START

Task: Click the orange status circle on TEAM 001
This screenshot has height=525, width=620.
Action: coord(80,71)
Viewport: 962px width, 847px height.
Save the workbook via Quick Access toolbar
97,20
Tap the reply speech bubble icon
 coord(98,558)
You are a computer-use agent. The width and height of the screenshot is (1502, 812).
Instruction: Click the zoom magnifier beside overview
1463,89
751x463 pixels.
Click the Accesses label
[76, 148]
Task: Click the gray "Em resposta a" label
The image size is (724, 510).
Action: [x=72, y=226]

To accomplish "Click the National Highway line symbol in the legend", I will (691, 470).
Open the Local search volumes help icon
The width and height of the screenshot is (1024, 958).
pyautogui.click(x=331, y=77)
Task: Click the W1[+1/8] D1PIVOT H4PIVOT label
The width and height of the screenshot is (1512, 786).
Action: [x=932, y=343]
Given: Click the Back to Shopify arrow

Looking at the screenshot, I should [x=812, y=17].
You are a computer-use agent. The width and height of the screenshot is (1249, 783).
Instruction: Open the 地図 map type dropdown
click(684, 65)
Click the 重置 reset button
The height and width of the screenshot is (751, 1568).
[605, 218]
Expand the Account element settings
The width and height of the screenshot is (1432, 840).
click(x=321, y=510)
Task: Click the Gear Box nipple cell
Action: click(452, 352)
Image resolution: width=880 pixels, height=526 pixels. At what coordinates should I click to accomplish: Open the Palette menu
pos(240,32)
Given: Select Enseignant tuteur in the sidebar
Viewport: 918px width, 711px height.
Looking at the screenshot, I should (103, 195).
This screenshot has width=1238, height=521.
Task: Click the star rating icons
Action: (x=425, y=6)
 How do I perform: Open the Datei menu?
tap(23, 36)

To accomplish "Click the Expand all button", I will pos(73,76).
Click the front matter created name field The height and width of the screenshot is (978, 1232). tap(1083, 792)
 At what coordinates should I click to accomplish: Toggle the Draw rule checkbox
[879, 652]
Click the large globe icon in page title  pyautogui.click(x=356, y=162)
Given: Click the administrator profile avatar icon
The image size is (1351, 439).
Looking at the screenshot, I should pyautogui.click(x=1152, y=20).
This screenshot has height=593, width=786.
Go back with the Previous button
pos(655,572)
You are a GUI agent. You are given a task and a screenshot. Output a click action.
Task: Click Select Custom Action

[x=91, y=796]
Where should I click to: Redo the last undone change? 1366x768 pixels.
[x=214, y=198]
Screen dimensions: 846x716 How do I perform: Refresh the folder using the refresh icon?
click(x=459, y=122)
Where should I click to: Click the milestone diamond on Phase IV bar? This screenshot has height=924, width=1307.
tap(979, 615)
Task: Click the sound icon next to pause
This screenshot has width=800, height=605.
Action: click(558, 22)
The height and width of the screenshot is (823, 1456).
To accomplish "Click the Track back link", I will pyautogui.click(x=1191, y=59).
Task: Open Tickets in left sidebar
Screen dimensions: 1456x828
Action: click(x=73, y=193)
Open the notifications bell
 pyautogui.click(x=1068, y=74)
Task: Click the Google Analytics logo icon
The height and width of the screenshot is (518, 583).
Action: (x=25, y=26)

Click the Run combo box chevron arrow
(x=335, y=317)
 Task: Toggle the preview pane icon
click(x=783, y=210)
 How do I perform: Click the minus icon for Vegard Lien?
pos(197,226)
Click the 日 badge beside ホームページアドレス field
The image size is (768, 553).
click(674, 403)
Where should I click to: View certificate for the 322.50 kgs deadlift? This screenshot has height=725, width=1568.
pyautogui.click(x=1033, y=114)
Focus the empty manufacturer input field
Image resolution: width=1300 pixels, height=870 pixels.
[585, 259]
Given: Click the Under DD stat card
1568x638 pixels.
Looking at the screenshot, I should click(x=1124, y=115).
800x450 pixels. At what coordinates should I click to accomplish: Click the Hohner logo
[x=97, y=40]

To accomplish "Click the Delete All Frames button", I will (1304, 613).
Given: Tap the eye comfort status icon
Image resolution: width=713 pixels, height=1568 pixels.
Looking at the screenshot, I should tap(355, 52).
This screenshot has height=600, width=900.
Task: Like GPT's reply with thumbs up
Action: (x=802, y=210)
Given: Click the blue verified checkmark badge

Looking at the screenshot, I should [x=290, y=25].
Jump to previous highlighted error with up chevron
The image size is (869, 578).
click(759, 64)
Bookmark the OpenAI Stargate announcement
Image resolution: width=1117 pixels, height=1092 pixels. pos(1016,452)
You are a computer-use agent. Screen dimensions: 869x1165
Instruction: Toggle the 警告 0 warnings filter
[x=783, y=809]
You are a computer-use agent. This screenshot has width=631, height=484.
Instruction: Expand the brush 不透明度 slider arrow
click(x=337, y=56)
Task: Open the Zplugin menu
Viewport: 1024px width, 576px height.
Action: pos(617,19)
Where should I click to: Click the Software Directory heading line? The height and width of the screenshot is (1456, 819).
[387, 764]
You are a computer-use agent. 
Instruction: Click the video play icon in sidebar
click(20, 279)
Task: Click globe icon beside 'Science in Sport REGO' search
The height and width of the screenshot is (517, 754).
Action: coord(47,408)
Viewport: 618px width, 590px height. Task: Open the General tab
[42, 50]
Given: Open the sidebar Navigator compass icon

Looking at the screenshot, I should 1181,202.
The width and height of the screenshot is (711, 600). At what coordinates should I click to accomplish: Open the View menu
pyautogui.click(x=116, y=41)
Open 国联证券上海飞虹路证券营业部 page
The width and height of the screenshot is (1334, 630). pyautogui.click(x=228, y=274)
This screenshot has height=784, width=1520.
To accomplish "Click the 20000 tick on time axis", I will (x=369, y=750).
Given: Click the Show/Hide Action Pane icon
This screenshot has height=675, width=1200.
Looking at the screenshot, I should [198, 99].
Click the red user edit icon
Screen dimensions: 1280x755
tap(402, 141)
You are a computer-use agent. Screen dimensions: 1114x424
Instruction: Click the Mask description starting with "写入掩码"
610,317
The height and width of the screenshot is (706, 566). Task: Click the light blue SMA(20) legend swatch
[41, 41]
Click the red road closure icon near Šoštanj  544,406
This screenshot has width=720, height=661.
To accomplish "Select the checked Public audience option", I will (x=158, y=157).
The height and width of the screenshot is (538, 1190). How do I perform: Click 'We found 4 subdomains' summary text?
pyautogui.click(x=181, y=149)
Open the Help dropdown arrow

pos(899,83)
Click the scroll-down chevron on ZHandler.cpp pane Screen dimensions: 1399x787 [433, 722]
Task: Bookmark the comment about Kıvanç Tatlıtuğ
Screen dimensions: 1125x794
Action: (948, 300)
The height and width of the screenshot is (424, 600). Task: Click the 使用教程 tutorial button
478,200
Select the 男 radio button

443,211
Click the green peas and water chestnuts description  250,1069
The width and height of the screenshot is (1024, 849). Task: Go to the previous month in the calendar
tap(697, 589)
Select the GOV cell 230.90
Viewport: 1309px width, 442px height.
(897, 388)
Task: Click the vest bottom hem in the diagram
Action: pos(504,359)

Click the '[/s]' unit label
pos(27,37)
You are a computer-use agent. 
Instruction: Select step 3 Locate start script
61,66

END

◆ **Given request**
State only the number of lines in the items above that contain the word "with".

◆ **Response to the task**
4